One of the two kings, playing as cop, can beat the other king, playing as robber, on a chessboard, so the king's graph is a cop-win graph.Chepoi, Victor (1997), "Bridged graphs are cop-win graphs: an algorithmic proof", Journal of Combinatorial Theory, Series B, 69 (1): 97–100, doi: 10. Analogously, it is possible to construct computable countably infinite cop-win graphs, on which an omniscient cop has a winning strategy that always terminates in a finite number of moves, but for which no algorithm can follow this strategy. Cops N Robbers (FPS) is a 3d pixel style online multiplayer gun shooting games with gun craft feature. On bridged graphs and cop-win graphs", Journal of Combinatorial Theory, Series B, 44 (1): 22–28, doi: 10. Henri Meyniel (also known for Meyniel graphs) conjectured in 1985 that every connected n {\displaystyle n} -vertex graph has cop number O ( n ) {\displaystyle O({\sqrt {n}})} .
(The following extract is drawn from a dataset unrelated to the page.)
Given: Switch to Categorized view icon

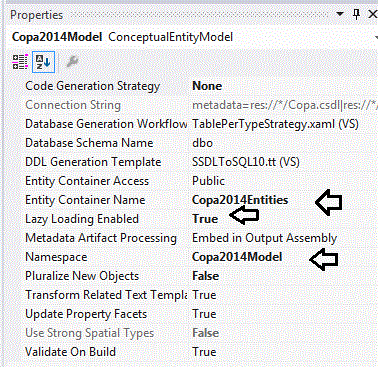Looking at the screenshot, I should pyautogui.click(x=20, y=62).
One way to prove this is to use subgraphs that are guardable by a single cop: the cop can move to track the robber in such a way that, if the robber ever moves into the subgraph, the cop can immediately capture the robber.
However, if there are two cops, one can stay at one vertex and cause the robber and the other cop to play in the remaining path. A cop following this inductive strategy on a graph with n vertices takes at most n moves to win, regardless of starting position. In graph theory, a cop-win graph is an undirected graph on which the pursuer (cop) can always win a pursuit–evasion game against a robber, with the players taking alternating turns in which they can choose to move along an edge of a graph or stay put, until the cop lands on the robber's vertex. The product-based strategy for the cop would be to first move to the same row as the robber, and then move towards the column of the robber while in each step remaining on the same row as the robber.